I have an application, which stores the data in Core Data Managed Objects. These objects contain several properties – information as NSString, Boolean as NSNumber and an data array as Transformable.
dataPoint.h:
@property (nonatomic, retain) id dataArray;
@property (nonatomic, retain) NSString * note;
@property (nonatomic, retain) NSNumber * bool;
dataPoint.m:
@dynamic dataArray;
@dynamic note;
@dynamic bool;
The application user can make changes and store or cancel them. To undo all changes I call the [managedObjectContest rollback] method. I haven’t set up an additional undoManager.
For simple data types (like NSString or NSNumber) this works fine. After the rollback is called, all entries are in there last saved state. But this seems not to work for the stored Array. After rollback is called, I still only get the changed Values. Only after I restart the application, the original (last saved) data is shown.
What do I have to do to make the rollback work for complex data?

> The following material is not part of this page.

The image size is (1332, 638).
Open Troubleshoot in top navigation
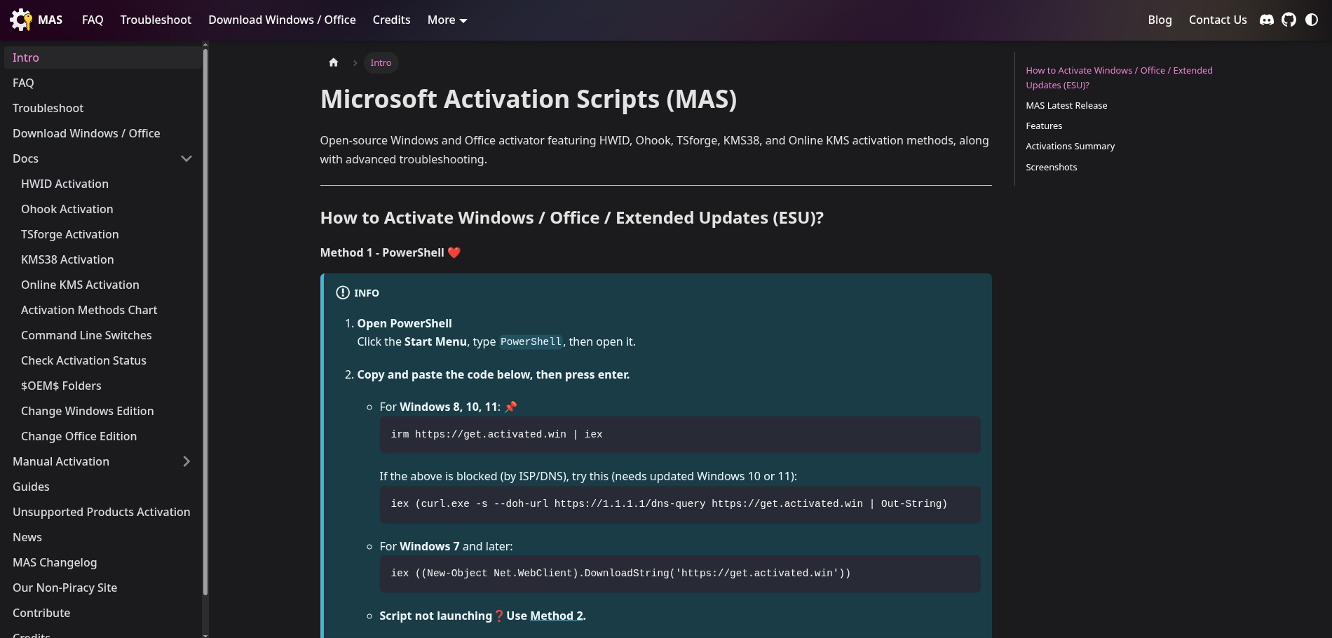coord(155,20)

Thank you and kind regards!
You could simply re-fetch the entity after the rollback. In this way, the data from the persistent store (presumably the correct data) would replace the changed array.
Another approach would be to just keep a copy of the old array and use that in displaying your data, if this is feasible (maybe not across multiple view controllers).

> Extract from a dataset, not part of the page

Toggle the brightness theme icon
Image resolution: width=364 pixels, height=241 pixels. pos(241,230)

An array as a property is a rather non-standard way of going about storing things in NSManagedObjects. The phenomenon happens because once you retrieve the array, you essentially get a pointer to it. You change the array, but the pointer stays the same. During rollback nothing has to be changed, so Core Data just does nothing. Your array in memory is not relevant for Core Data.
It would be much better if you took the trouble and model the things in your array also in Core Data. It is likely to results in more explicit, readable and maintainable code, in addition to have a more solid data structure.